I feel the closer you get to measuring were the bearing surface junction with ogive starts theres less variance,
There would likely be less variance in bullet there, but far greater variance in measurement.
This due to the shallow angle of contact. The slightest ogive radius variance, or the slightest change in contact force, would dramatically change the reading.
This is why a high contact(on the nose) seating stem is a very bad idea.
Depending on the ogive type/radius, and the leade angle, actual land contact is quite a bit different than bore diameter.
We can have gizzys made with barrel finishing, using the same reamer with cut off barrel stub, to provide the same leade angle as our initial barrel finish, as chambered. This could provide a same contact point for our tool, -but only initially. Once you fire the gun, it all changes.

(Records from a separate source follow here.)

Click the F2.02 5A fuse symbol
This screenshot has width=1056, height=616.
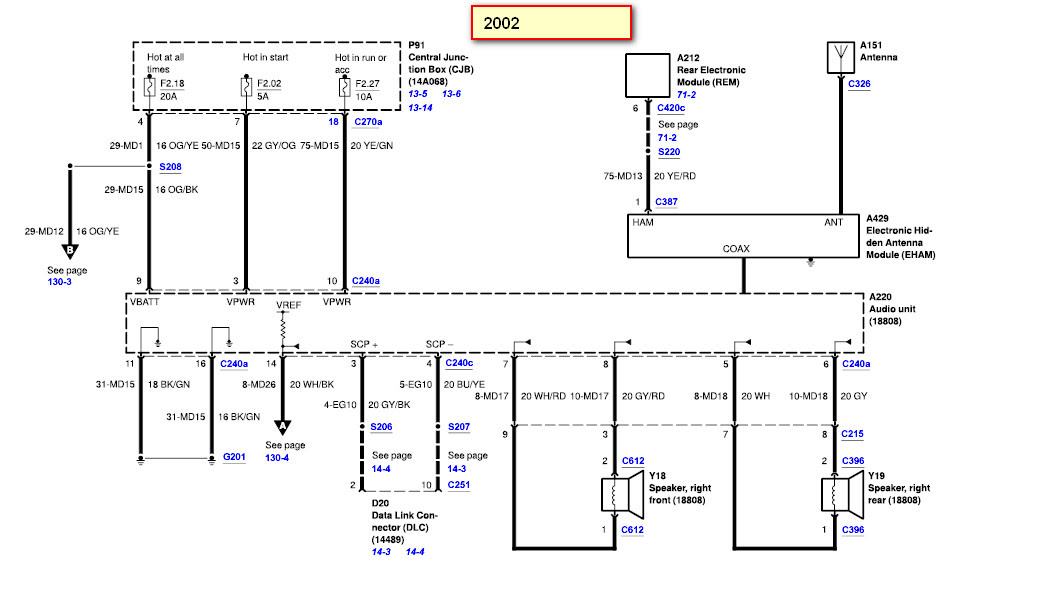click(246, 86)
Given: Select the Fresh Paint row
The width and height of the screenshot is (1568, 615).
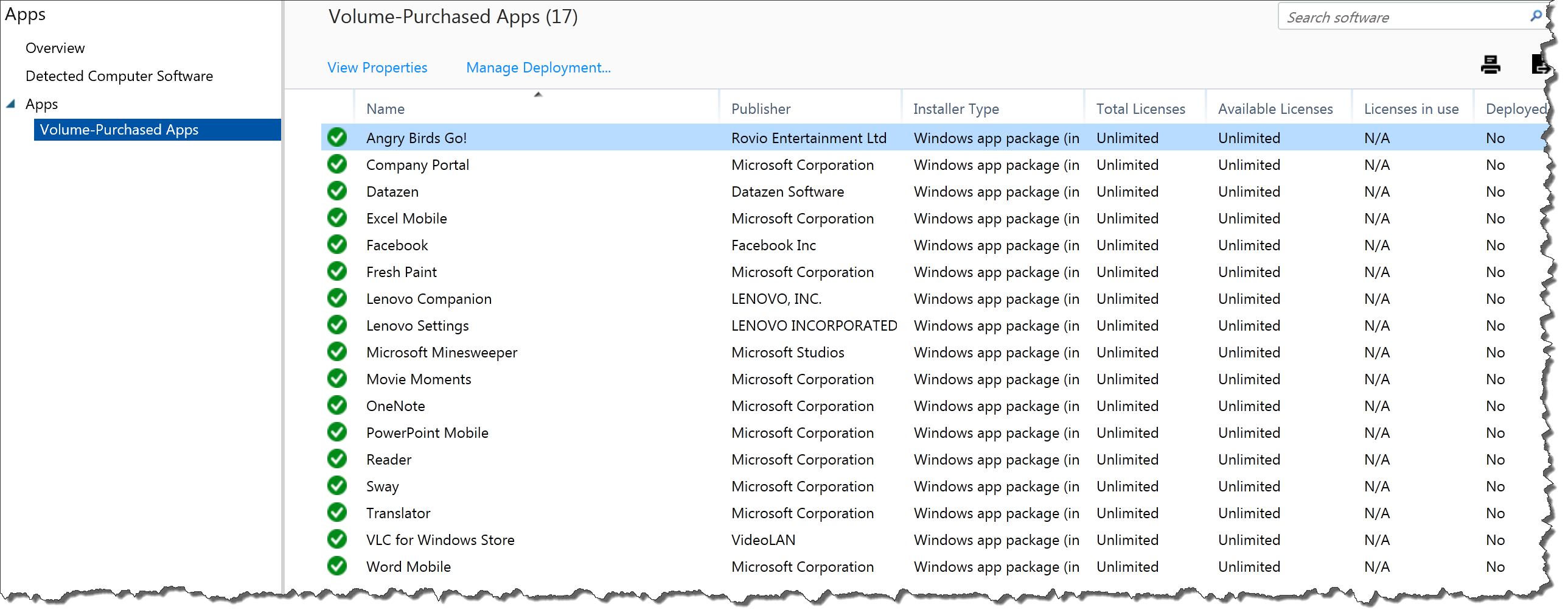Looking at the screenshot, I should (x=401, y=272).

And again with angles, your measure with this would be precarious to force, even if you pre-qualified ogive radius with a Bob Green Comparator (BGC).
I do qualify all bullet ogives, and I use the simple Sinclair 'nut' for CBTO measure. This just works fine for me.
I initially measure CBTO to land touching, using the old cleaning rod method, and log that as touching.
For seating testing, I start 5thou off touching and work back from there. That works fine for me also.
When I discover the optimum seating depth for chosen bullet, I log it, and reproduce that initial CBTO (not land relationship) for the accurate life of that barrel, with that bullet.
While I'm not changing bullets, and not relying on boosted starting pressure from land contact, I don't ever have to mess with seating adjustments again. I could wiggle seating for another ~100 or so shots of life at the end, but that's tail chasing and I am already working on a replacement barrel by then.